Upgrade the node2's server to the required
new version, e.g.:
pg_upgrade
--old-datadir "/opt/PostgreSQL/postgres/17/data2"
--new-datadir "/opt/PostgreSQL/postgres/18/data2_upgraded"
--old-bindir "/opt/PostgreSQL/postgres/17/bin"
--new-bindir "/opt/PostgreSQL/postgres/18/bin"

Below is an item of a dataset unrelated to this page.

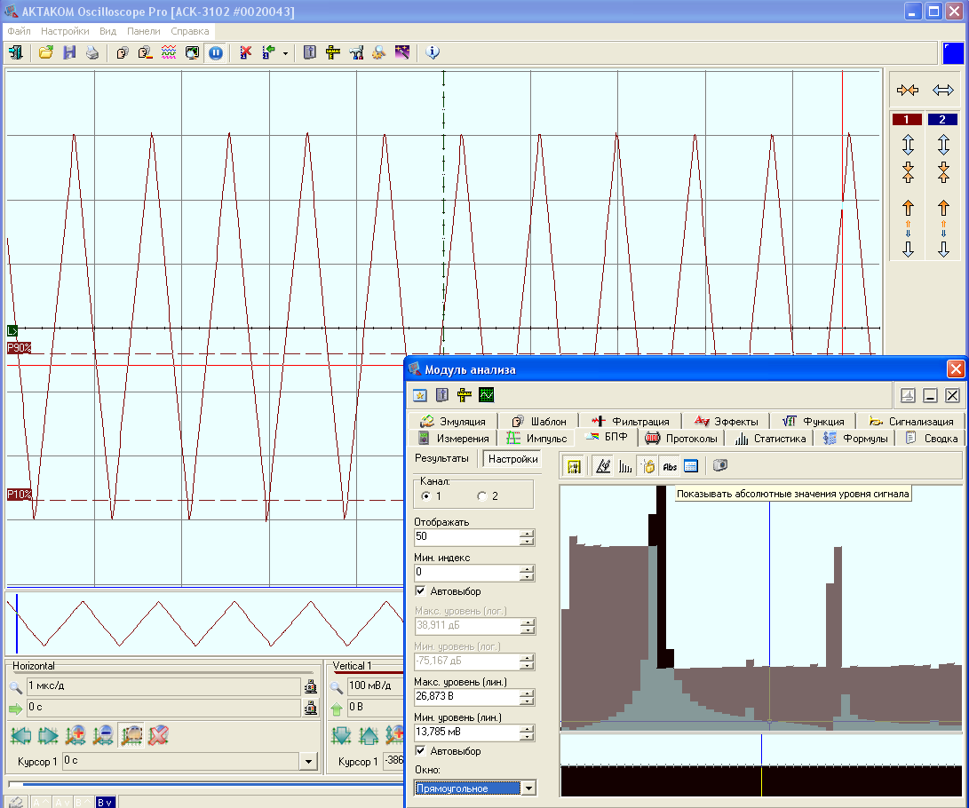Image resolution: width=969 pixels, height=808 pixels.
Task: Click the horizontal zoom-in magnifier icon
Action: pyautogui.click(x=75, y=735)
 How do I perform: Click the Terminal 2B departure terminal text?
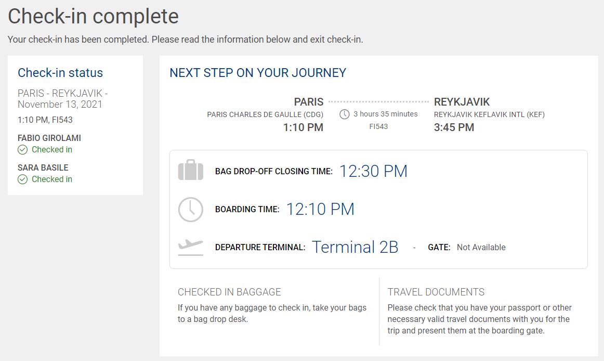click(x=355, y=247)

Start the upgraded server in node2, e.g.:
pg_ctl -D /opt/PostgreSQL/data2_upgraded start -l logfile
Enable all the subscriptions on node1 that are
subscribing the changes from node2 by using
ALTER SUBSCRIPTION ... ENABLE,
e.g.:
node1=# ALTER SUBSCRIPTION sub1_node2_node1 ENABLE;
ALTER SUBSCRIPTION
On node2, create any tables that were created in
the upgraded node1 between
and now, e.g.:
node2=# CREATE TABLE distributors (did integer PRIMARY KEY, name varchar(40));
CREATE TABLE
Refresh the node2 subscription's publications to
copy initial table data from node1 using
ALTER SUBSCRIPTION ... REFRESH PUBLICATION,
e.g.:
node2=# ALTER SUBSCRIPTION sub1_node1_node2 REFRESH PUBLICATION;
ALTER SUBSCRIPTION
Quick Setup
First set the configuration options in postgresql.conf:
wal_level = logical
The other required settings have default values that are sufficient for a
basic setup.
pg_hba.conf needs to be adjusted to allow replication
(the values here depend on your actual network configuration and user you
want to use for connecting):
host all repuser 0.0.0.0/0 md5
Then on the publisher database:
CREATE PUBLICATION mypub FOR TABLE users, departments;
And on the subscriber database:
CREATE SUBSCRIPTION mysub CONNECTION 'dbname=foo host=bar user=repuser' PUBLICATION mypub;
The above will start the replication process, which synchronizes the
initial table contents of the tables users and
departments and then starts replicating
incremental changes to those tables.